§ **What is being asked**
Format the lines below as a JSON list of strings, with one string for each line and blank lines omitted. Leave the pictures out of the answer.

§ **Records for this task**
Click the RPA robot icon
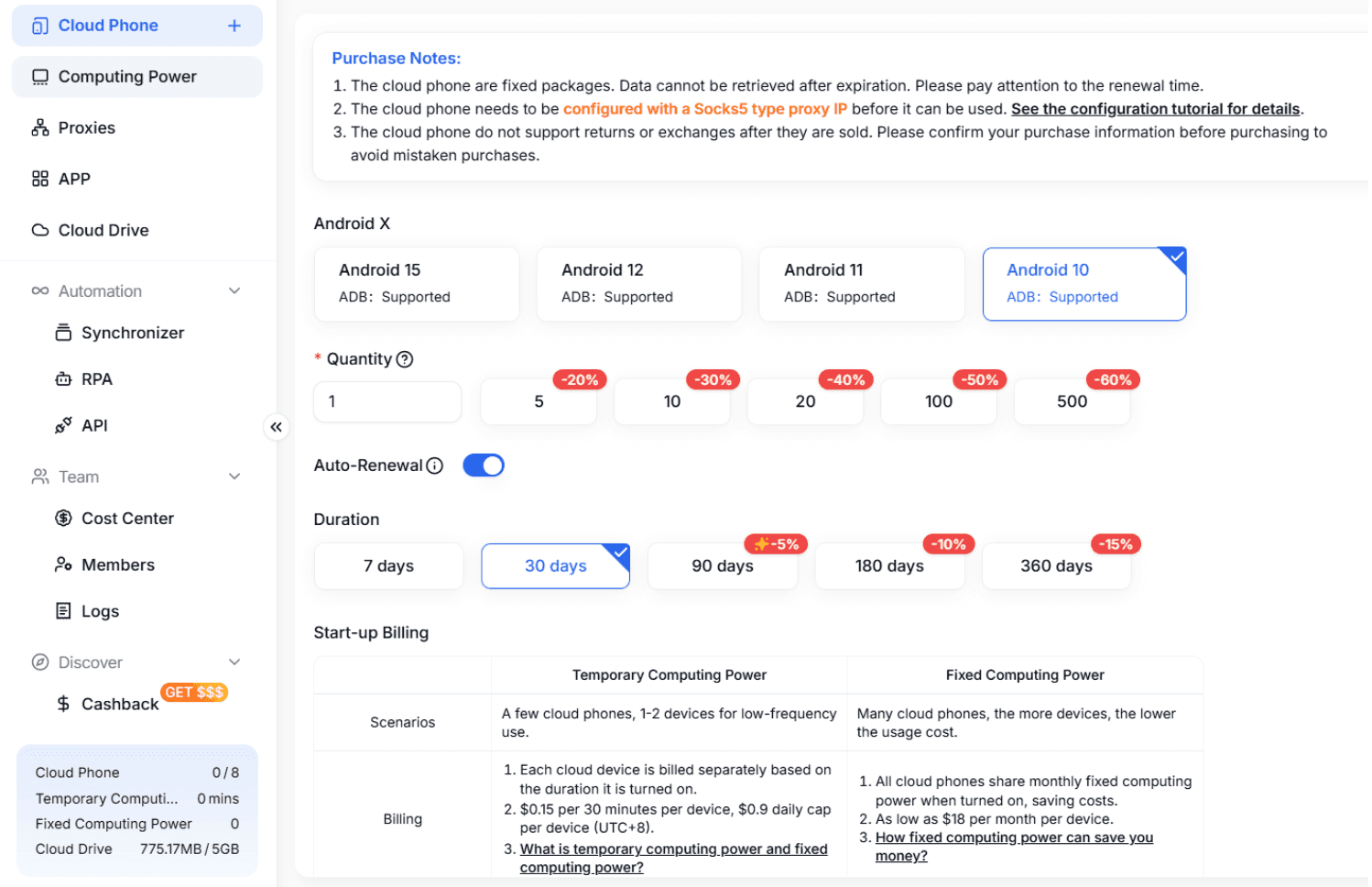 pyautogui.click(x=63, y=379)
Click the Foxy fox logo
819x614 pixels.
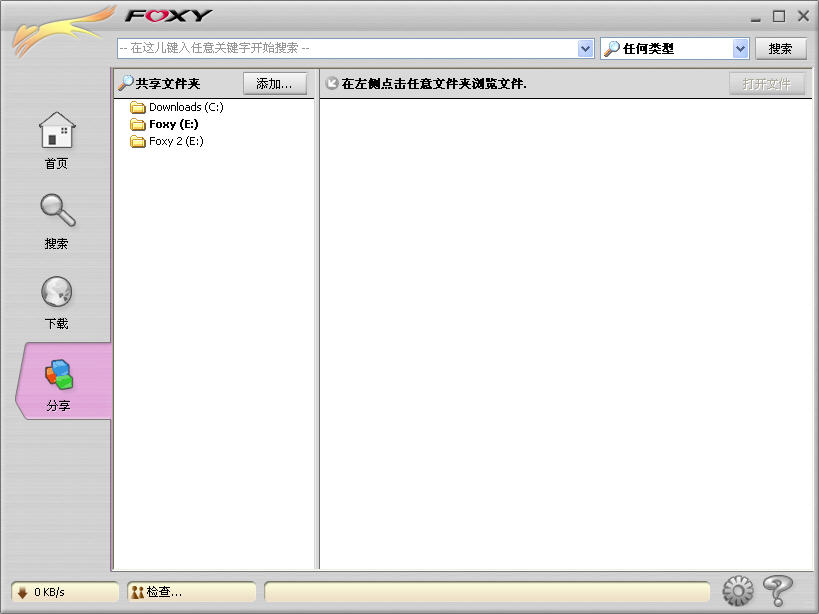(x=60, y=30)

§ **Problem solution**
[
  "Click the RPA robot icon",
  " pyautogui.click(x=63, y=379)",
  "Click the Foxy fox logo",
  "819x614 pixels.",
  "(x=60, y=30)"
]